Purpose : Local inflammation is associated with development and progression of geographic atrophy (GA) associated with age-related macular degeneration (AMD). Despite recent studies targeting the alternative complement pathway for treatment of GA, the biomarker profile of GA has not been fully studied. In this study, we used a wide spectrum approach (multiplex immunoassays) to identify factors that were associated with GA, and distinct from intermediate dry AMD.

Methods : Levels of 320 factors were analyzed by multiplex immunoassays in a cohort of 91 subjects (63F:31M; mean age 77 years). Subjects were divided into 3 groups based on clinical diagnostic criteria: Controls (AREDS 0), intermediate dry AMD (AREDS stage III) and Geographic Atrophy (AREDS 4/5 from a GSK-sponsored study, NCT01342926). Results were evaluated for quality control and then analyzed by Kruskal-Wallis, Principal Component Analysis, partial least squares, MANOVA, and univariate ANCOVAs. Of 320 factors, 40 were identified as highly significant.
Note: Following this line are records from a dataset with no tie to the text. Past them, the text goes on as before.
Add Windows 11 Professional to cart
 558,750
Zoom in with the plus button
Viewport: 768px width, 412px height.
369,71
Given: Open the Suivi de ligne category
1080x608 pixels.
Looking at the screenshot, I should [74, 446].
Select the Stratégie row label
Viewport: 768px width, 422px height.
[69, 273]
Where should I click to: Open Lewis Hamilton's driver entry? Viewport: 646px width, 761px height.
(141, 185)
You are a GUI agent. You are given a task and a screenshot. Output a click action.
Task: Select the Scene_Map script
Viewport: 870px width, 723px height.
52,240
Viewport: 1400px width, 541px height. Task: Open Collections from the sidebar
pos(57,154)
These factors were then re-evaluated using individual ELISAs in a second cohort of 86 subjects (56F:30M, mean age 77 years). Results were analyzed using similar methodology.
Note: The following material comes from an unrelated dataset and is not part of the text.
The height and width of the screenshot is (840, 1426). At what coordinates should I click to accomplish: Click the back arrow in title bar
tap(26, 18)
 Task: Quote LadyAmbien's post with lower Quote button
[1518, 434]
Results : In the first Cohort, 40 factors including amyloid-β (Aβ)(1-40) were significantly elevated in GA (P=0.013). There was a statistically significant linear trend among the three diagnostic groups (P<0.05). The levels of Aβ(1-42) were not significantly elevated. In the second Cohort, ELISA analysis of the 40 factors identified 12 factors including Aβ(1-40) that were elevated (P=0.01); Aβ(1-42) levels were not elevated. Analysis of protein clustering versus enriched pathways showed that many of factors identified were functionally connected to the Aβ pathways (Fisher’s exact test, P<0.01).

Conclusions : Using wide spectrum approaches for biomarker analysis, we initially identified 40 and subsequently confirmed 12 factors that were significantly associated with GA in 2 clinical cohorts. Among these factors, Aβ(1-40) was significantly elevated while Aβ(1-42) was not elevated. The remaining factors that were elevated in both cohorts with GA interact with Aβ. Targeting these factors may have therapeutic applications in treatment of GA.

This is an abstract that was submitted for the 2018 ARVO Annual Meeting, held in Honolulu, Hawaii, April 29 - May 3, 2018.